Tugas Latihan =
- A) Jawab pertanyaan berikut berdasarkan teks tentang girl math.
(i) Di media sosial apa istilah girl math khususnya viral?
(ii) Dari laman apa pengertian girl math dikutip?
(iii) Stereotipe apa yang ingin diubah lewat ramainya tren girl math?
- B) Sebutkan semua anggapan yang dimiliki seseorang yang menerapkan prinsip girl math menurut teks tentang girl math.
- C) Tentukan apakah setiap pernyataan berikut sesuai dengan teks tentang girl math. Jawab ya atau tidak, lalu kutip kata-kata penentu dari teks.
(i) Istilah girl math mengacu pada pola perilaku belanja pada laki-laki.
(ii) Ucapan salah satu TikToker dikutip pada Selasa (5/9/2023).
(iii) Ramainya istilah girl math menuai banyak komentar dari warganet.

Beberapa waktu terakhir, istilah girl math tengah viral di media sosial, khususnya TikTok. Istilah girl math sendiri mengacu pada pola perilaku belanja pada perempuan.
Dikutip dari laman Today, girl math merupakan perilaku perempuan yang membenarkan proses pembelian dan kebiasaan belanja mereka.
Seseorang yang menerapkan prinsip ini memiliki anggapan bahwa uang tunai bukanlah uang sungguhan. Tak hanya itu, pembelanjaan produk saat diskon adalah bentuk tabungan dan belanja kosmetik adalah investasi diri di masa depan.
BACA JUGA Hati-Hati! TikTok Shop Jadi Ancaman bagi Marketplace Indonesia
“Jika saya membayar sesuatu secara tunai, rasanya saya mendapatkannya gratis,” jelas salah satu TikToker, dikutip dari laman Today, Selasa (5/9/2023).
Ramainya istilah ini pun menuai banyak komentar dari warganet. Tak sedikit pula yang membagikan versi dirinya sendiri dalam berbelanja.
Terlepas dari kebiasaan belanja yang sembrono ini, ada hal lain yang ingin dipromosikan oleh ramainya tren girl math, yakni untuk mengubah stereotipe bahwa perempuan tidak pandai matematika dan karena itu tidak pandai dalam hal uang.

Data =
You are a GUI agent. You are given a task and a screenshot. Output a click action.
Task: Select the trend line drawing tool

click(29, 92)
---
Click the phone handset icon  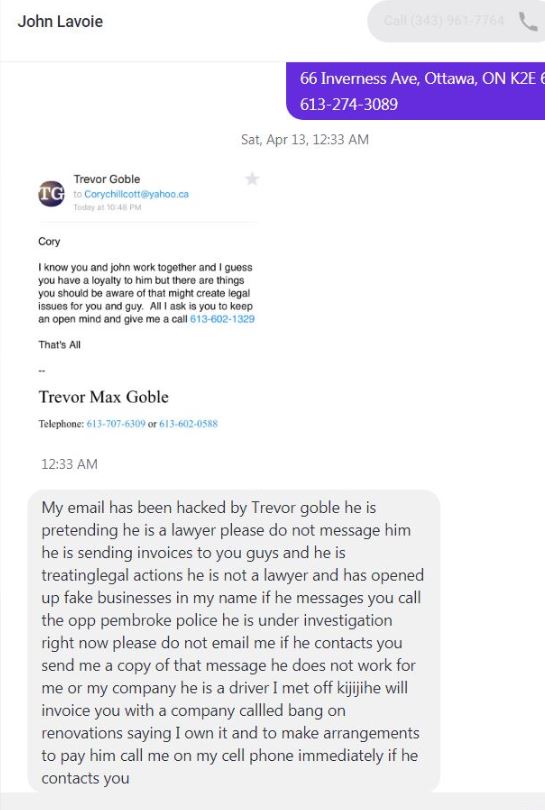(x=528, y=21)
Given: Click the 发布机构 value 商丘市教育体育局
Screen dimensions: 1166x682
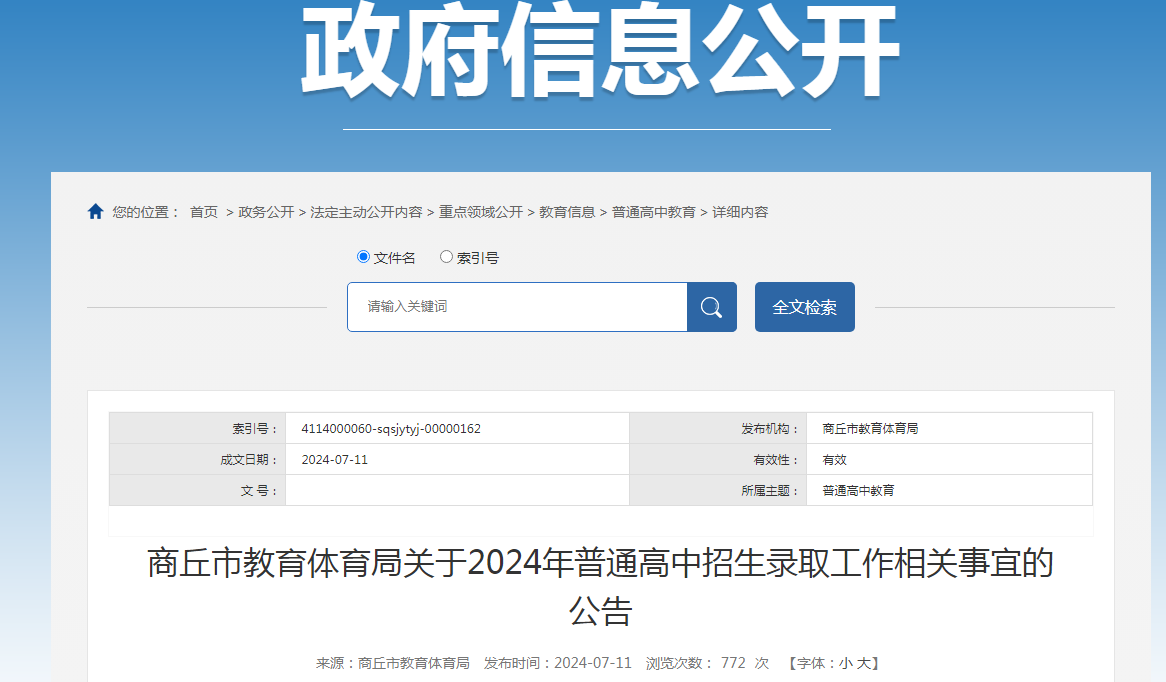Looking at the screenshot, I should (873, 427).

Jawaban Latihan =
- A)
(i) TikTok.
(ii) Laman Today.
(iii) Stereotipe bahwa perempuan tidak pandai matematika dan karena itu tidak pandai dalam hal uang.

- B)
- Uang tunai bukanlah uang sungguhan.
- Pembelanjaan produk saat diskon adalah bentuk tabungan.
- Belanja kosmetik adalah investasi diri di masa depan.

- C)
(i) Tidak: "mengacu pada pola perilaku belanja pada perempuan".
(ii) Ya: "dikutip dari laman Today, Selasa (5/9/2023)".
(iii) Ya: "Ramainya istilah ini pun menuai banyak komentar dari warganet".